Before the cops began with their onslaught of questions, I told them, standing by the Virtue and holding a shaken Angie in my arms, that there were a few things they needed to know about immediately. There was the matter of a tied-up woman in a house out in the suburbs. And the fact that her husband had taken a header off a balcony at the airport Ramada, and that the odds were she didn’t know a thing about it yet.
Also, there was a guy with a bullet in his leg in a house on Wyndham Lane. Assuming he was still there, and hadn’t already hobbled his way down to the closest emergency room.
It was pretty likely they were going to find, in the back of that disintegrated Annihilator, a dead police detective. And further investigation by their forensic folks would show that he hadn’t died in the accident.
And last, but far from least, there was my daughter Angie. She seemed okay, but as I explained to one of the officers, she’d been drugged with something earlier in the evening and should be checked out at a hospital immediately. There were already ambulances at the scene, waiting for the folks from the fire department to see who or what they could recover from the wreckage of the SUV, so a couple of paramedics rushed over to see how she was.
“I’m going to have to answer a whole lot of questions,” I said as they loaded her into the back of the ambulance, an anxious Trevor moving from one foot to another as he cautioned the paramedics to be careful with her. “I’ll give your mother a call, send her to the hospital to wait with you. After they’ve checked you out, made sure you’re okay, the cops are going to have a lot of questions for you, too.”
Angie nodded tiredly and slipped her arms around my neck. “You look nice in your new clothes, Daddy,” she said.
“Thanks, honey.”
“Promise me you’ll have them check that bump on the side of your head?”
I smiled. “I think it’s fine. It might even have knocked some sense into me.”
She was puzzled by that, but let it go. “You were something,” she said. “You were really something.” And then her mouth dropped open, as though she’d suddenly remembered something.
“What?” I said.
“Shit,” she said. “I’ve got an essay due in the morning.”
I smiled. “I think being kidnapped and narrowly escaping death is an even better excuse than having your dog eat your homework.
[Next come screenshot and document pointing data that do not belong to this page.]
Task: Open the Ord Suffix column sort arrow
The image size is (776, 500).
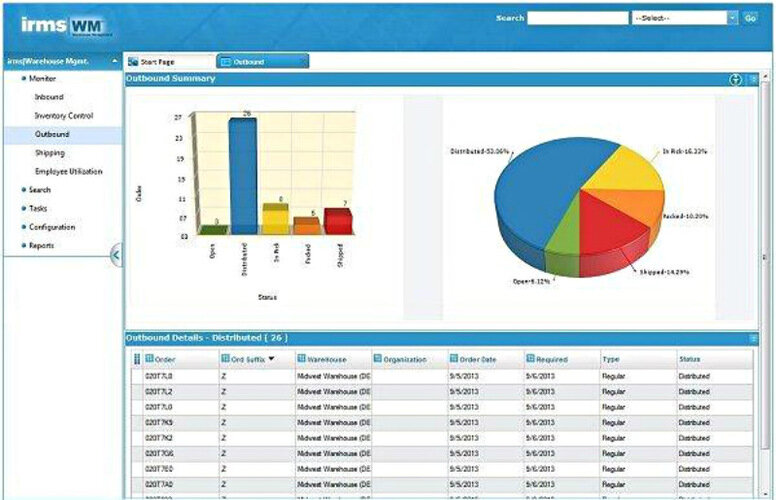Action: 272,359
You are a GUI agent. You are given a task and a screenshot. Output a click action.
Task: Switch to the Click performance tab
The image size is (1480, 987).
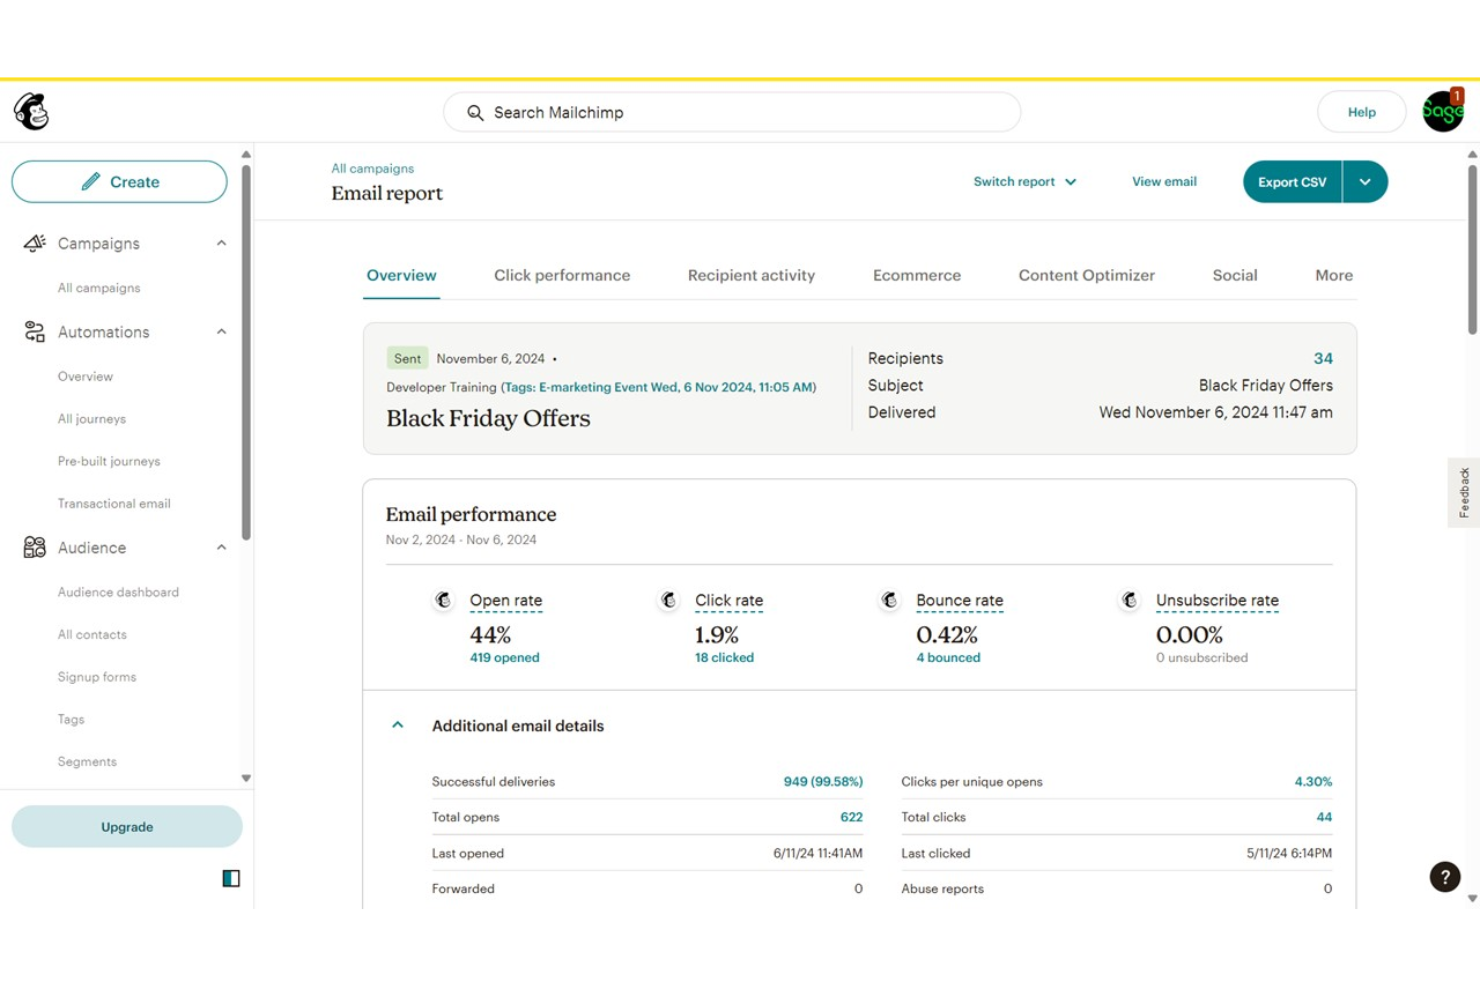tap(561, 275)
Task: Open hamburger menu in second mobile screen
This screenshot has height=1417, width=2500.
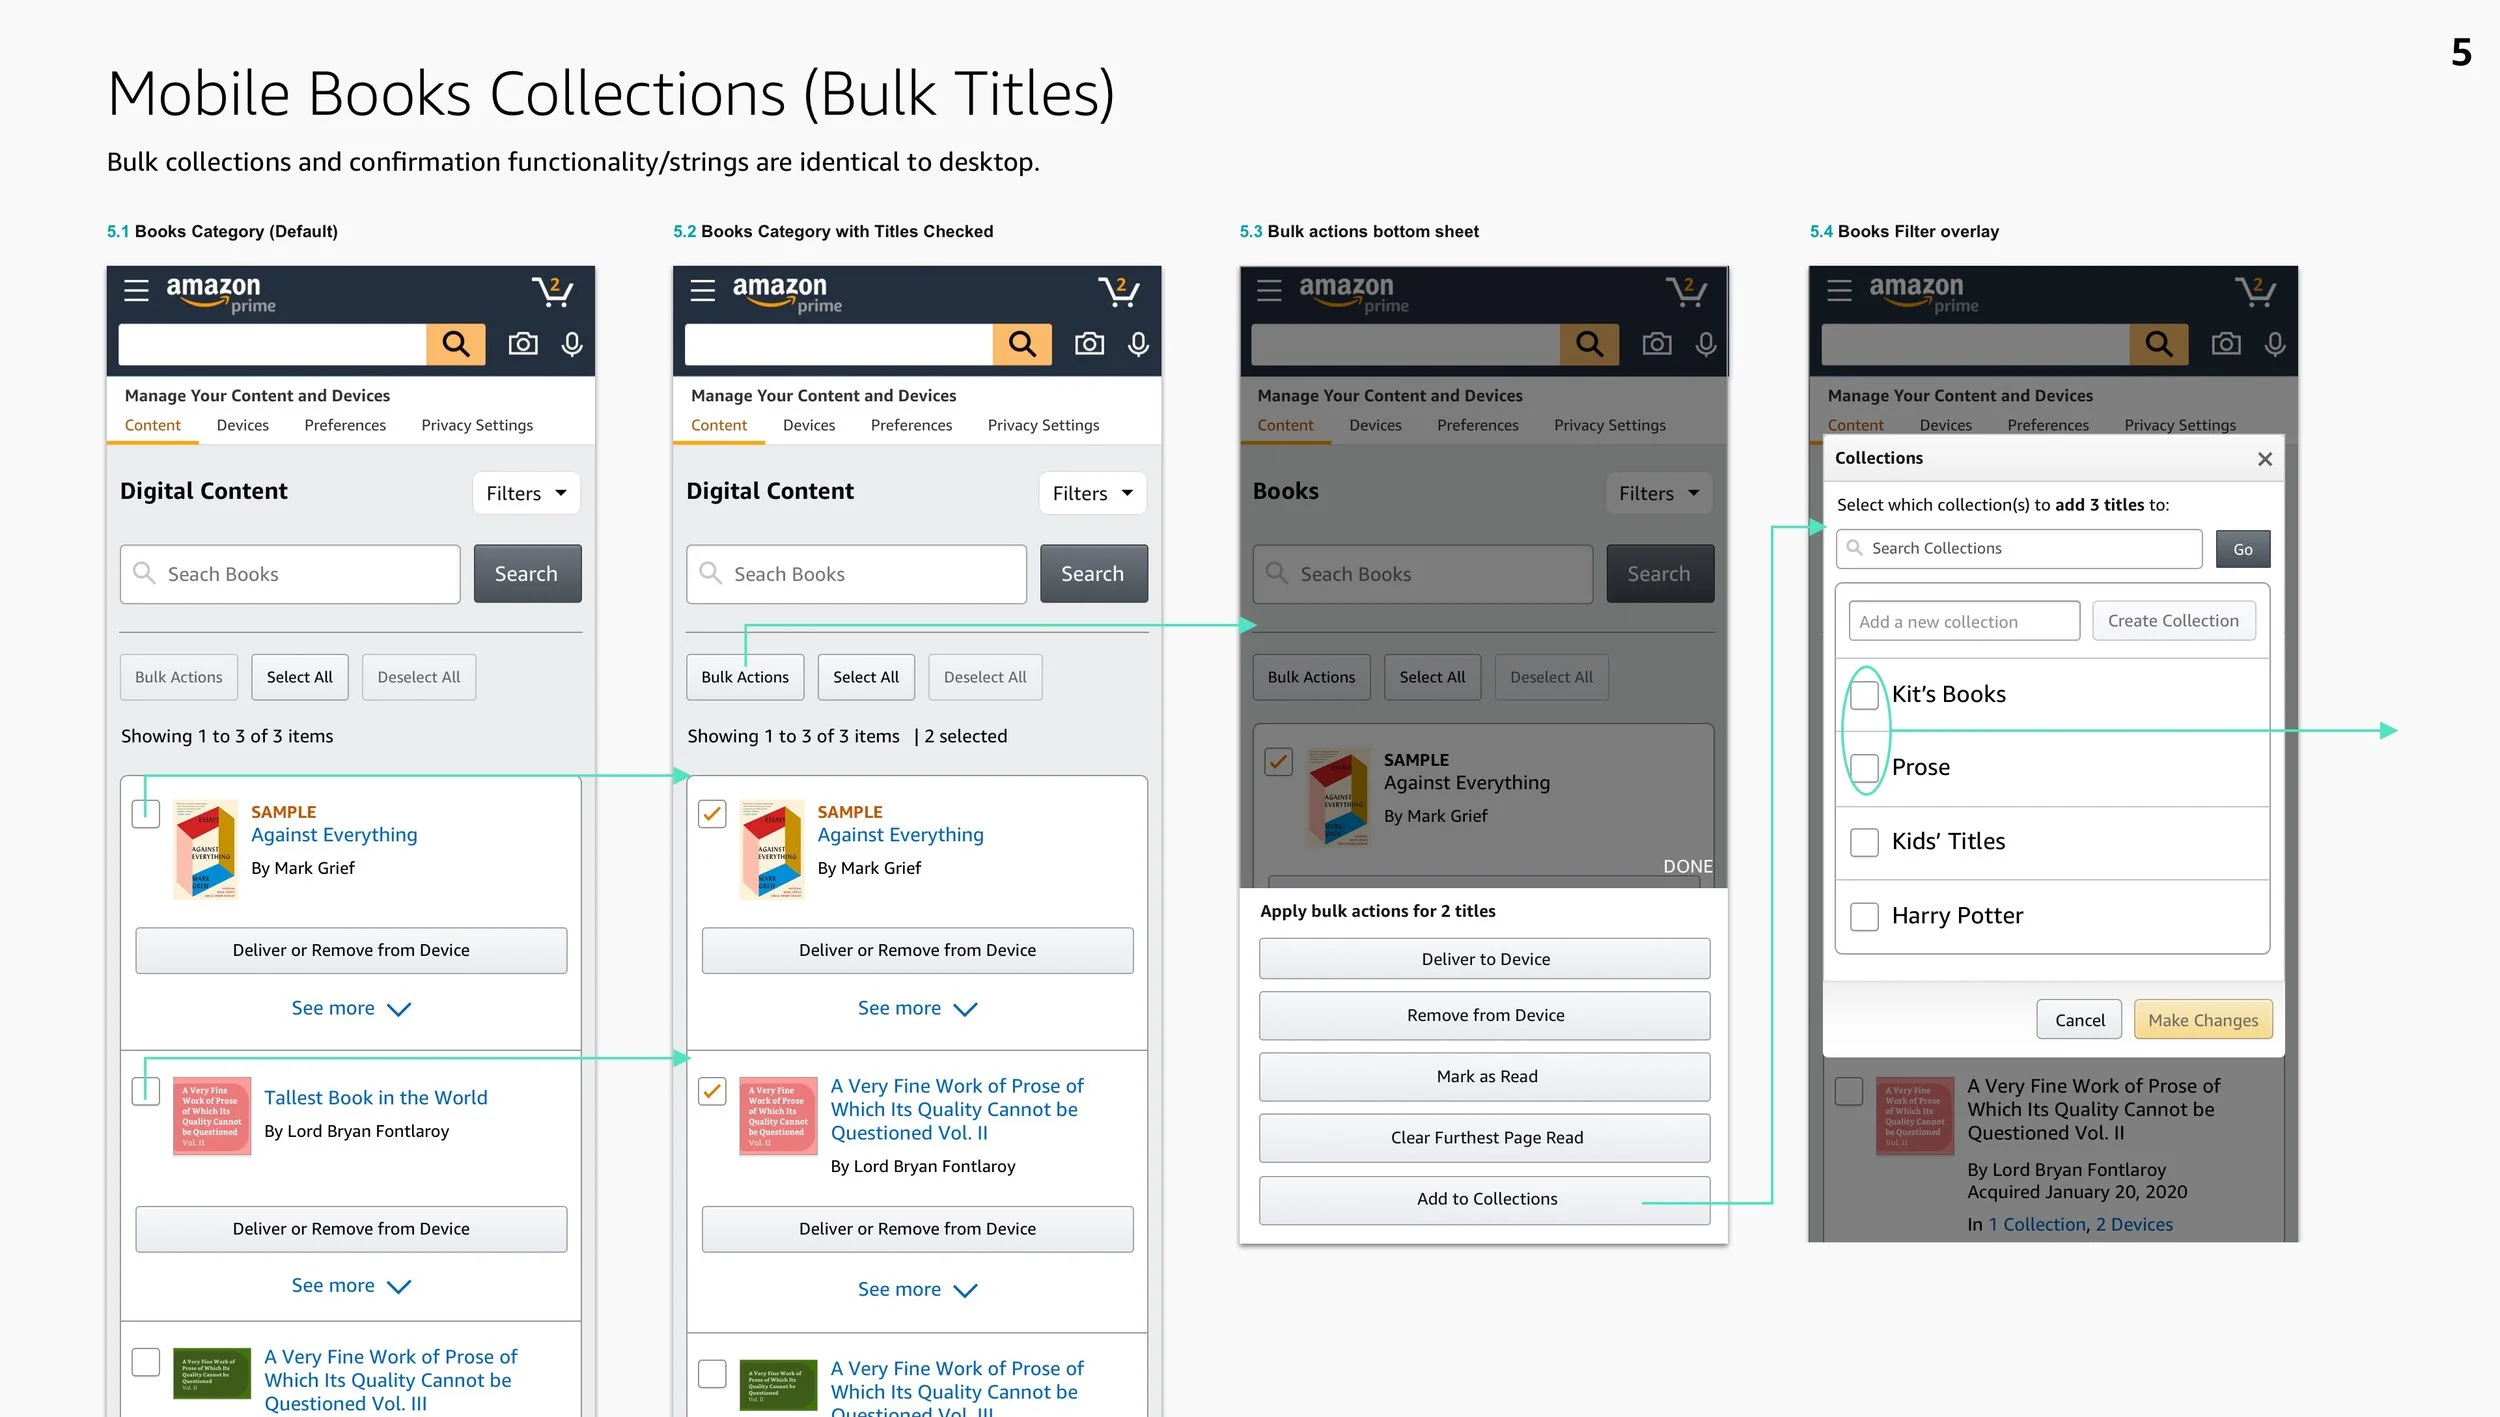Action: pos(703,291)
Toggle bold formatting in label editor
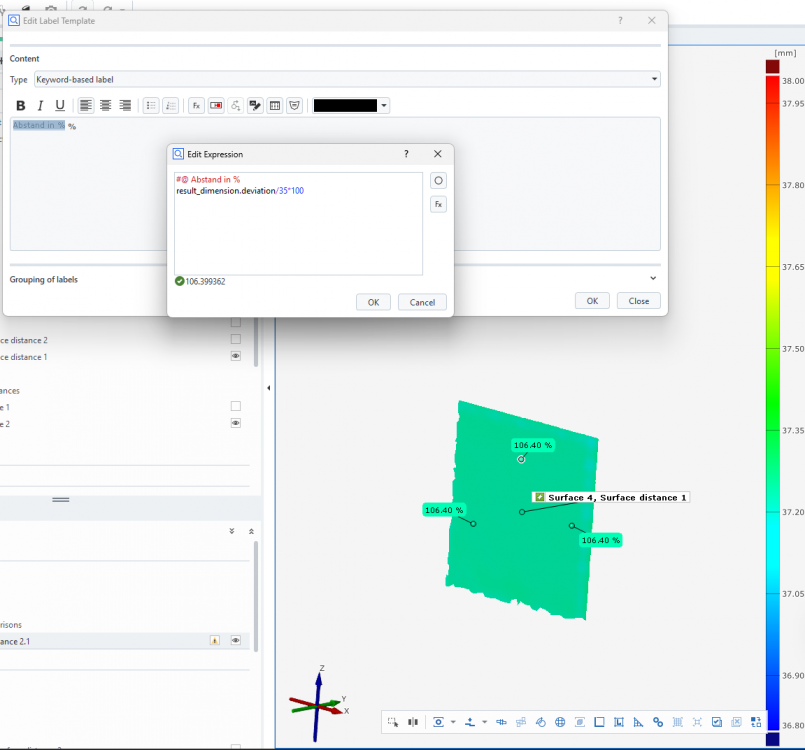The width and height of the screenshot is (805, 750). coord(20,106)
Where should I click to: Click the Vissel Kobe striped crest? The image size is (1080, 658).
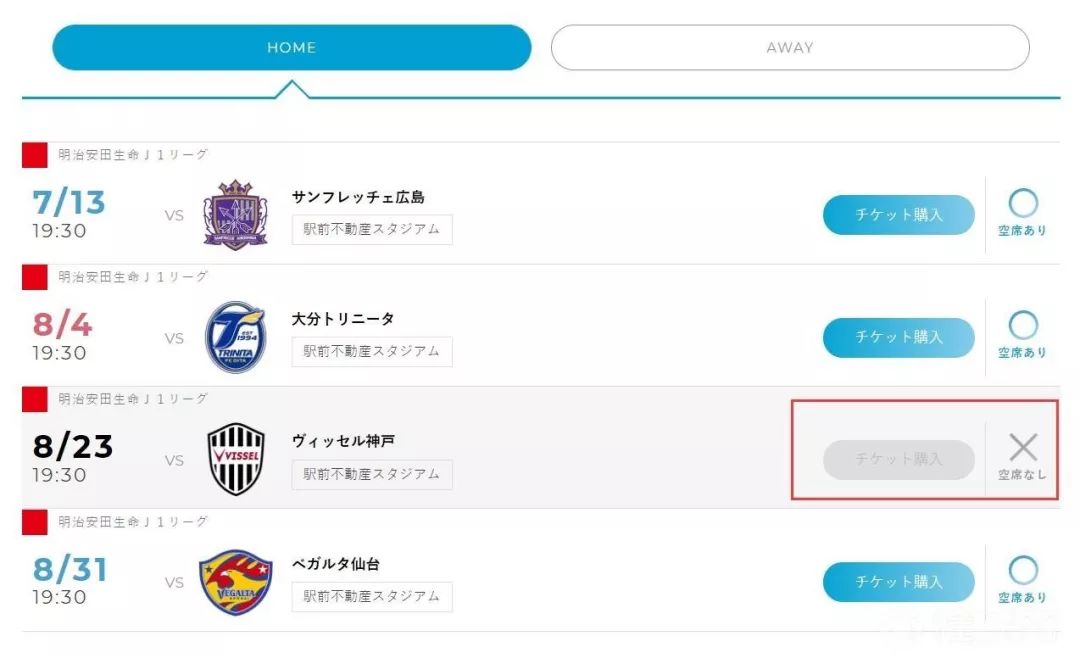tap(236, 459)
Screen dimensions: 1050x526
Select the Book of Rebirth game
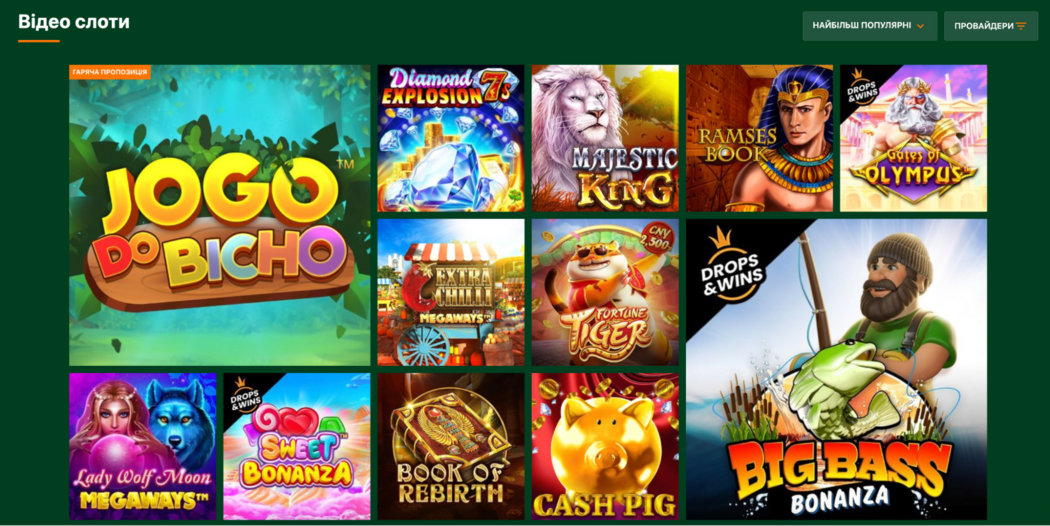(x=451, y=446)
I’m sure the paramedics will write you a note. Which course is it?”
“My psych course. I had all the research done. All I had to do was write it up, which I was gonna do last night.”
“Don’t worry about it,” I said. “Your professor will understand. What was it about, anyway?”
She smiled. “Man and masochism,” she said. “Trying to figure out why some guys get turned on by pain.”
My eyebrows went up. “This is what they’re teaching you in school?”
“College, Dad.”
Tumblers started falling into place. “So, what kind of research did you have to do for a paper like that?”
“I read all kinds of stuff, and I even talked to Trixie.”
“Oh yeah,” I said, like I was trying to remember. “Our old neighbor.”
“She’s hardly old. She’s pretty dynamite looking, actually.”
“You know what I meant.”
“Yeah. Like, it’s no secret anymore what she does for a living, so I gave her a call, she gave me all kinds of great quotes. I made her promise not to tell you, ’cause I knew you and Mom would freak if you knew I was going out to see her.”
“No,” I said defensively, “we’d have understood.”
“She’s actually a very nice person,” Angie said.
“Yeah, for sure. She is.”
“It’s not the sort of thing I’d like to do for a living, though, you know?”
I nodded. “Well, I don’t like to judge.”
Angie smiled. “I hope you’re not pissed.”
It was my turn to smile. “I’ll get over it. Listen, you really should get checked out.”
She turned and there was Trevor, trying hard to look nonchalant in his long black coat, but you could see it in his eyes, that he was rattled, that he’d been through a night like no other. Morpheus seemed a bit drained, too, standing at Trevor’s side, leaning into him, his long tongue hanging in front of him.